Il n’y a pas d’exercice de la profession sans une garantie de l’indépendance de l’avocat. De même, il ne peut y avoir d’avocat indépendant sans un barreau dont l’indépendance est garantie et le barreau ne pourra conserver son indépendance si les avocats ne disposent des garanties suffisantes quant à leur liberté d’établissement et d’exercice.
C’est en Europe que l’on trouve les textes les plus précis quant aux garanties fournies à la profession. Ainsi, le Comité des ministres du Conseil de l’Europe a adopté des résolutions et des recommandations ayant trait aux problèmes liés à la Justice et donc à la profession d’avocat. Cette recommandation fait référence à « l’accès effectif » de toute personne à des services juridiques fournis par des « avocats indépendants » (requête IV, 1). Elle rappelle que les avocats doivent pouvoir se regrouper dans des institutions autonomes et indépendantes des autorités publiques, du marché ou du public (requête V, 2). Mais cette liberté n’a pas toujours été protégée dans les Etats du Conseil de l’Europe. Ces textes sont appliqués par la Cour Européenne des Droits de l’Homme. On peut faire une revue exhaustive des garanties de l’indépendance des avocats énoncées par les juges. Je ne retiendrai donc que certains aspects.
La CEDH s’attache, au travers du respect des articles 6 et 8 de la Convention Européenne de Sauvegarde des Droits de l’Homme, à veiller à ce que, dans le cadre de l’exercice de son activité, l’avocat soit protégé. On ne traite donc pas, directement, de son indépendance mais de ces conséquences effectives. Les arrêts sont nombreux, condamnant les Etats pour la violation de l’article 8 pour mise en écoute des lignes téléphoniques d’un cabinet d’avocat (KOPP contre SUISSE, 25 mars 1998 ; PRUTEANU contre ROUMANIE, 3 février 2015), pour les perquisitions et saisies effectuées au cabinet ou au domicile d’un avocat (NIEMIETZ contre Allemagne, 16 décembre 1992 ; ANDRE et autres contre FRANCE, 24 juillet 2008 ; …). Les affaires pendantes devant la Cour Européenne des Droits de l’Homme sont également nombreuses concernant des violations de la correspondance d’un avocat avec ses clients, la mise en place de mesures de surveillance secrètes concernant le cabinet d’avocat, l’extension des pouvoirs de collecte et de traitement des données personnelles confiées aux autorités de police, le droit au respect du domicile de l’avocat.
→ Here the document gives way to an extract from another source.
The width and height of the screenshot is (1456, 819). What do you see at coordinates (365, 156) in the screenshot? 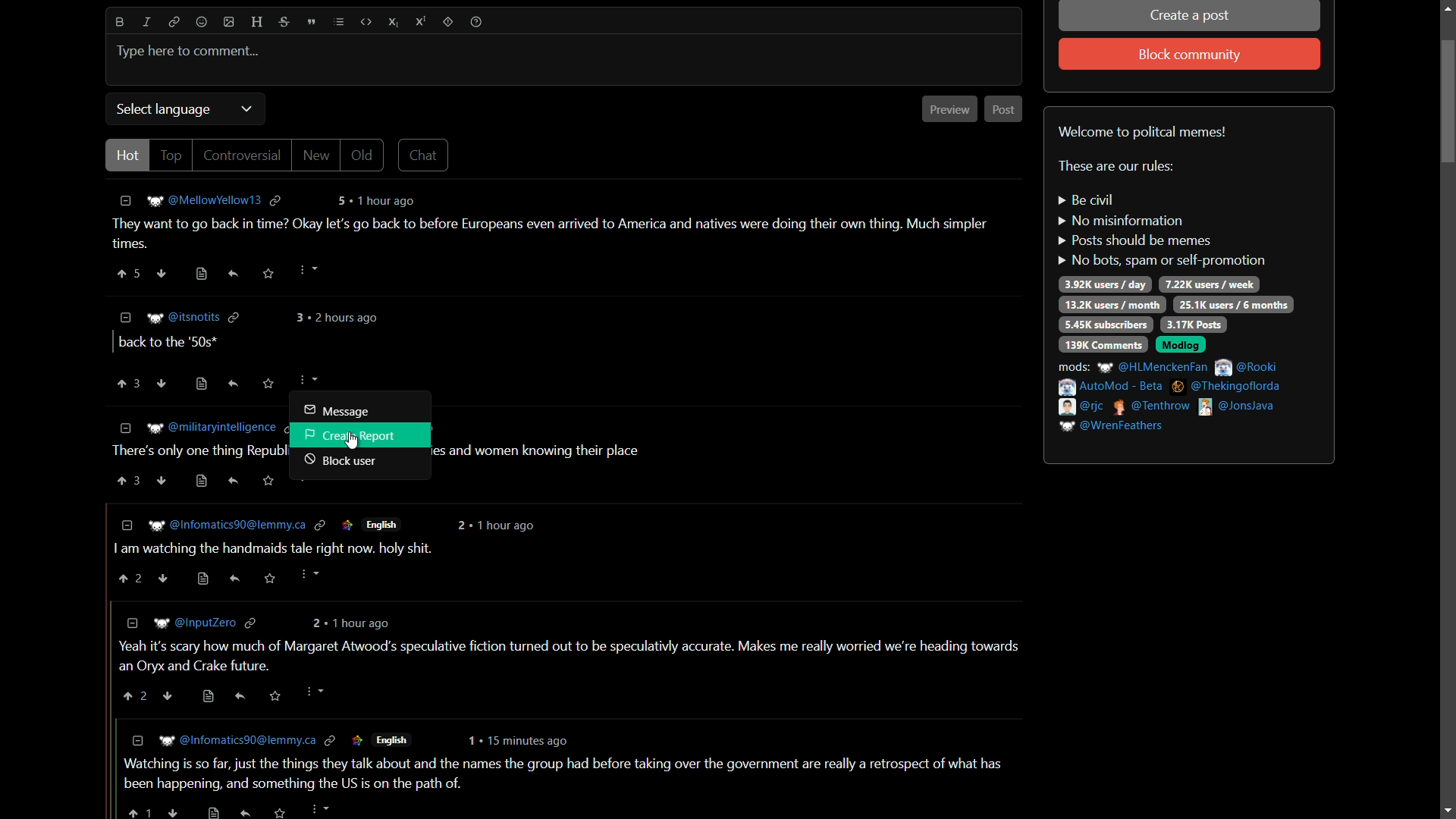
I see `old` at bounding box center [365, 156].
La Cour Européenne a également tranché (MICHAUD contre FRANCE, 6 décembre 2012) la question de l’obligation de délation des éventuelles activités de blanchiment menées par les clients de l’avocat. Elle a conclu à une absence de violation de l’article 8 de la Convention mais en motivant cette décision par le fait que la déclaration de soupçon ne portait pas une atteinte disproportionnée au secret professionnel de l’avocat puisque ceux-ci n’y étaient pas astreints lorsqu’ils exerçaient leur mission de défense des justiciables et que le bâtonnier constituait un filtre protecteur du secret professionnel. Ainsi, ils ont considéré que les ordres et notamment le bâtonnier constituaient des mécanismes de protection utiles à l’indépendance de l’avocat et au secret professionnel. L'interprétation de cet arrêt est toujours sujet à contestation. En France, le Ministère de l’Economie et des Finances continue de penser que le bâtonnier n’est qu’une « passoire » et que toutes les déclarations qu’il reçoit doivent automatiquement être transmises à TRACFIN.
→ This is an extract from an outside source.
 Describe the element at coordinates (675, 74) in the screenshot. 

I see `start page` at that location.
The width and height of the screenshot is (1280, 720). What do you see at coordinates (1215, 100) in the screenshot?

La 4ème directive concernant le blanchiment n’a pas adopté ce point de vue. Malheureusement, dans de nombreux pays, la législation faisant du bâtonnier un filtre nécessaire n’a pas été adoptée. Cela n’est pas dû à la volonté des Etats. C’est une position adoptée par les ordres d’avocat. Leurs bâtonniers ont souhaité ne pas avoir de responsabilité supplémentaire. Cette forme de couardise est éloignée du principe de l’indépendance de l’avocat qu’il ne suffit pas d’affirmer mais qu’il convient de faire vivre.